Brano fornito:
######

L’esperienza di Smith nella progettazione di velivoli militari britannici durante e dopo la Prima Guerra Mondiale si rivelò fondamentale per lo sviluppo di un aereo che doveva rispondere alle specifiche esigenze della Marina Imperiale Giapponese. Il progettista britannico riuscì a coniugare la robustezza costruttiva tipica dell’aviazione militare con la versatilità operativa richiesta dalle condizioni particolari del teatro del Pacifico.

Caratteristiche di progetto e configurazione

Il prototipo, inizialmente designato Mitsubishi 4MS1, compì il primo volo nel 1930, rivelando immediatamente le sue caratteristiche distintive. La configurazione adottata prevedeva un monoplano ad ala alta controventata, con carrello fisso a carreggiata larga che conferiva al velivolo un’ottima stabilità a terra, caratteristica fondamentale per un aereo destinato all’addestramento di piloti inesperti.

La struttura del velivolo rifletteva un approccio pragmatico alla progettazione: l’ala alta garantiva stabilità intrinseca in volo, mentre la configurazione controventata assicurava robustezza strutturale con peso contenuto. Il carrello fisso, pur penalizzando le prestazioni, offriva semplicità costruttiva e affidabilità operativa.

La disposizione degli occupanti rappresentava una soluzione ingegnosa per massimizzare la versatilità del velivolo. Pilota e mitragliere erano sistemati in cockpit separati e aperti, mentre un istruttore e due allievi trovavano posto nella cabina chiusa all’interno della fusoliera. Questa configurazione permetteva al K3M di svolgere efficacemente il ruolo di addestratore avanzato, ma anche di essere rapidamente riconfigurato per altre missioni.

Mitsubishi K3M
Mitsubishi K3M

Motore e problemi iniziali

La prima versione del K3M offerta alla Marina Imperiale si rivelò problematica sotto diversi aspetti. I problemi di stabilità, pur significativi, erano meno preoccupanti delle difficoltà legate alla motorizzazione. Il velivolo montava inizialmente un motore Hispano-Suiza 8A da 340 hp prodotto su licenza dalla Mitsubishi, un propulsore a otto cilindri raffreddato a liquido che si dimostrò poco affidabile nelle condizioni operative giapponesi.

######

Materiale raccolto:
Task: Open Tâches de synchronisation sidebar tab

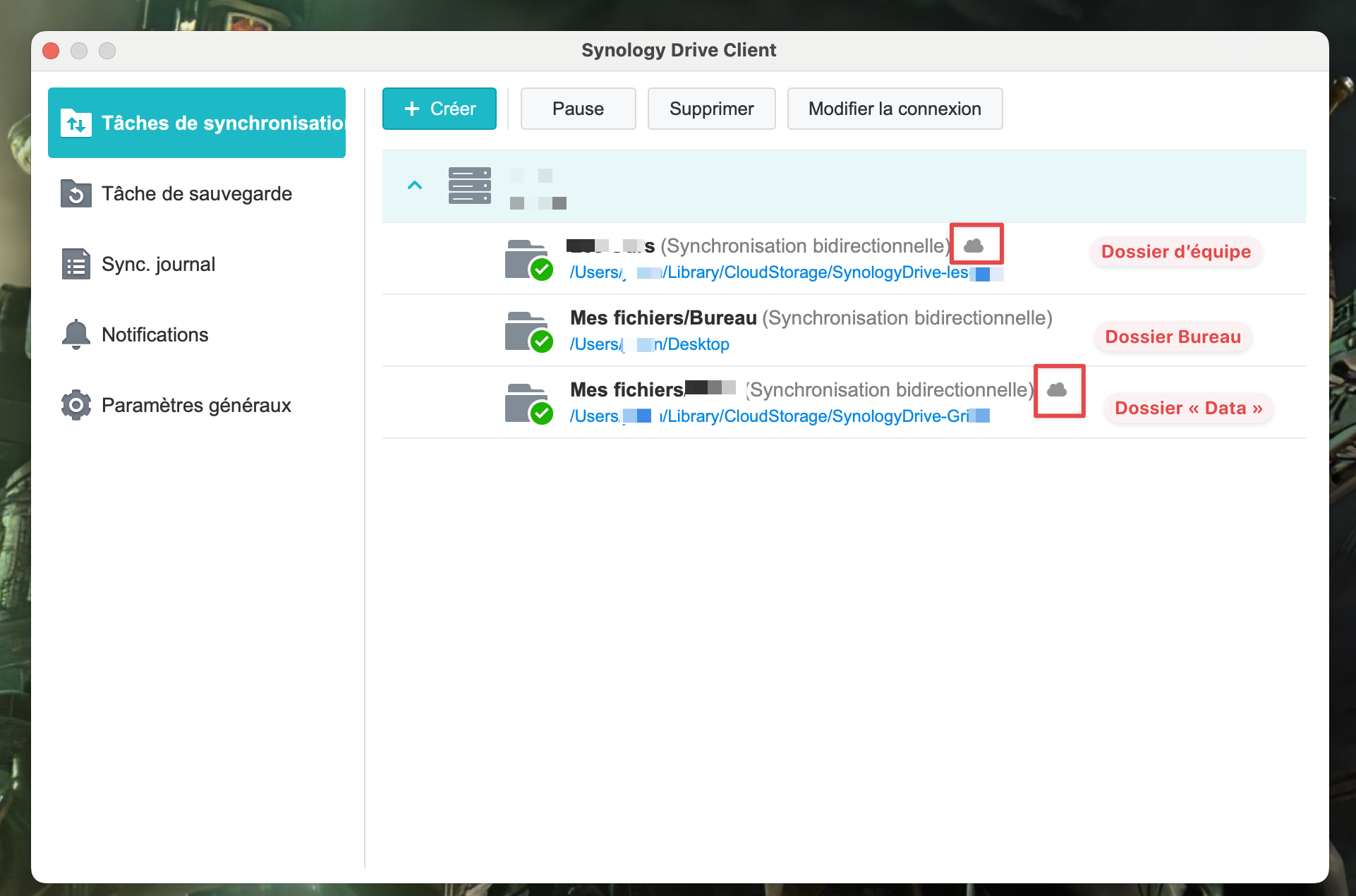Action: [x=197, y=123]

######

Compito da svolgere: Prosegui il brano sull'aereo Mitsubishi K3M, ripartendo subito dopo la sua ultima frase.

Risposta:
I problemi del motore raffreddato a liquido non erano solo di natura tecnica, ma anche logistica: la manutenzione di sistemi di raffreddamento complessi in basi remote del Pacifico si rivelava estremamente impegnativa, mentre la vulnerabilità del sistema di raffreddamento in condizioni belliche rappresentava un rischio operativo significativo.

La versione K3M2

La soluzione ai problemi iniziali arrivò con la versione migliorata K3M2, che abbandonò definitivamente la motorizzazione raffreddata a liquido in favore di un più affidabile motore radiale raffreddato ad aria. Il nuovo propulsore adottato era l’Hitachi Amakaze 11, un radiale a nove cilindri capace di erogare 340 hp al decollo e 300 hp al livello del mare.

Questa modifica si rivelò decisiva per il successo del programma. I primi esemplari di produzione del K3M2 entrarono in servizio nel 1932 con la designazione ufficiale di “Addestratore per Equipaggi Tipo 90 della Marina”. La robustezza e l’affidabilità del nuovo motore, unite alle caratteristiche di volo docili del velivolo, ne fecero rapidamente uno degli addestratori più apprezzati della Marina Imperiale.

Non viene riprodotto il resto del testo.